# What to produce
Wherever the word "left" appears in a line of the data, that line should be copied.
####
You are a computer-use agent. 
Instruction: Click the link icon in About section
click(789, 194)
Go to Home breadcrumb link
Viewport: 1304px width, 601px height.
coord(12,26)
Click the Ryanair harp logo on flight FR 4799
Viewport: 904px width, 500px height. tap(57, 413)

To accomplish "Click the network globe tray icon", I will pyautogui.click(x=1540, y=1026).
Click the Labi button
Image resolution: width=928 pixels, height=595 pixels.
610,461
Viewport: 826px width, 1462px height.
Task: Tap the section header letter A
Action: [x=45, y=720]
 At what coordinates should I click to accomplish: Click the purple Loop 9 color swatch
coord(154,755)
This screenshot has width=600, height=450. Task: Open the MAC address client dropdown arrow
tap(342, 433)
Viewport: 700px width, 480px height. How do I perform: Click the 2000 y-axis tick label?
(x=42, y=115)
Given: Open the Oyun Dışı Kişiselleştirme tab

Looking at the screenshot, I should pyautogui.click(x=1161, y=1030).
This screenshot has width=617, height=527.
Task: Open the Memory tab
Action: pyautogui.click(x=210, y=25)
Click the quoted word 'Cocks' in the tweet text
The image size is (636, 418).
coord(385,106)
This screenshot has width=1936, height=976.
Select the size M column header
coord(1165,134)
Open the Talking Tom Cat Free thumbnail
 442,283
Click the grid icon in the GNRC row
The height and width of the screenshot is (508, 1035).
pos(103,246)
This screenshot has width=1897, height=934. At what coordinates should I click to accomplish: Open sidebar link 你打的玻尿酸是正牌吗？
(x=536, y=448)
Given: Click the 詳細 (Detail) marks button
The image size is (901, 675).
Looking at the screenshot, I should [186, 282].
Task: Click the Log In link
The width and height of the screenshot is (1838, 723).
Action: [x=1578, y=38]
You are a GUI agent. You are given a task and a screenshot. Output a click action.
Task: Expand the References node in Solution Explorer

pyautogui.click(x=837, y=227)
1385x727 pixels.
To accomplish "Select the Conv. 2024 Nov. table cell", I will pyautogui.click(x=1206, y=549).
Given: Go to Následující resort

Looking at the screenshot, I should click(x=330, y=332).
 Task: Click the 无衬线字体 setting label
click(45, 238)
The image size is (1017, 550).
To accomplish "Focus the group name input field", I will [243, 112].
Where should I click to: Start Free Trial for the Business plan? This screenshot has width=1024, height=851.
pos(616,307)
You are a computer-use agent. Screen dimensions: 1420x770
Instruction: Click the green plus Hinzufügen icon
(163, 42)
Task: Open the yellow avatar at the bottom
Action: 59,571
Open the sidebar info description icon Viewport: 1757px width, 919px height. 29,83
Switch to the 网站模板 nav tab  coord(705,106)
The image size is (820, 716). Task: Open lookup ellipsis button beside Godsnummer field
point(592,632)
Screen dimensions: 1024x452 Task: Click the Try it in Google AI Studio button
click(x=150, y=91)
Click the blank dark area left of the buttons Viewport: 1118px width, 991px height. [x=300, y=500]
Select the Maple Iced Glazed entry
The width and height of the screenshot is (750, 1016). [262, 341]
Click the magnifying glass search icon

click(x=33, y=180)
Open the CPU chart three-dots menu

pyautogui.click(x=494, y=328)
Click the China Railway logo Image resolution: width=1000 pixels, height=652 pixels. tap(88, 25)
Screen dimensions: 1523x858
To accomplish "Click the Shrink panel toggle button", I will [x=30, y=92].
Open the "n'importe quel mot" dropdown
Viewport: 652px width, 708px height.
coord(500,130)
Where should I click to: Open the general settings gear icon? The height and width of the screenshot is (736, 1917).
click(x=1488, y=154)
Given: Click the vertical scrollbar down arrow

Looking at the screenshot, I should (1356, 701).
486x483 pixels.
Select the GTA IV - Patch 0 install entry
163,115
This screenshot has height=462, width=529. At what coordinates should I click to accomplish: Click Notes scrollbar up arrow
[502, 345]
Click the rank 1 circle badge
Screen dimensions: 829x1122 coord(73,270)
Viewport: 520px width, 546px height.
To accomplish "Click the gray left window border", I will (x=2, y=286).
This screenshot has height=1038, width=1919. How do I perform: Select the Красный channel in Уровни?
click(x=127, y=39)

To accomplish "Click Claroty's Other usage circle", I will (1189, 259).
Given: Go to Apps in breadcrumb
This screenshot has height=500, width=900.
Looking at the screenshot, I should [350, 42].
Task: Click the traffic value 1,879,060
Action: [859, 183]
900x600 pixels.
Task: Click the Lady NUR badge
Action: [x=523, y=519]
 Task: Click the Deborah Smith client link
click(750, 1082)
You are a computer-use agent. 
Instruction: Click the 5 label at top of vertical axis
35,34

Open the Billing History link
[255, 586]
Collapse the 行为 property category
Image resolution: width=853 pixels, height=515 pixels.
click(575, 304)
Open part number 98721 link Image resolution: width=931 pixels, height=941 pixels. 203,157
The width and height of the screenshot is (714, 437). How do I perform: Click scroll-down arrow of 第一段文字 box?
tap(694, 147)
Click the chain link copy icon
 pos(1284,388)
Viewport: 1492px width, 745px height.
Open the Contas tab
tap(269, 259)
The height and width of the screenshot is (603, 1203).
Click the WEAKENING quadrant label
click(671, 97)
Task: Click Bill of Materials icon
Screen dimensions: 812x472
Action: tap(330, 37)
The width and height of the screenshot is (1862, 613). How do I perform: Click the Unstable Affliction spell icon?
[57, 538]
####
# Answer to this task
Click the blank dark area left of the buttons Viewport: 1118px width, 991px height. [x=300, y=500]
To accomplish "Click the gray left window border", I will (x=2, y=286).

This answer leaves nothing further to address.